_WHAT YOU ARE ASKED TO DO_. All of the records should be restated word for word.

_Stored records_.

# # # # # # #

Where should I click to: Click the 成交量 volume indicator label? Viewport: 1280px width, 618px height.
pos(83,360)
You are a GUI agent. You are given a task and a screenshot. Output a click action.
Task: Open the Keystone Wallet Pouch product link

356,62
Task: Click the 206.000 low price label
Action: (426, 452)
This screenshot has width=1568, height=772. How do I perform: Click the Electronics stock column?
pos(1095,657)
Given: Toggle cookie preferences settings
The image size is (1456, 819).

# # # # # # #

_YOUR RESPONSE_.
Where should I click to: Click the 成交量 volume indicator label? Viewport: 1280px width, 618px height.
pos(83,360)
You are a GUI agent. You are given a task and a screenshot. Output a click action.
Task: Open the Keystone Wallet Pouch product link

356,62
Task: Click the 206.000 low price label
Action: (426, 452)
This screenshot has width=1568, height=772. How do I perform: Click the Electronics stock column?
pos(1095,657)
Given: Toggle cookie preferences settings
The image size is (1456, 819).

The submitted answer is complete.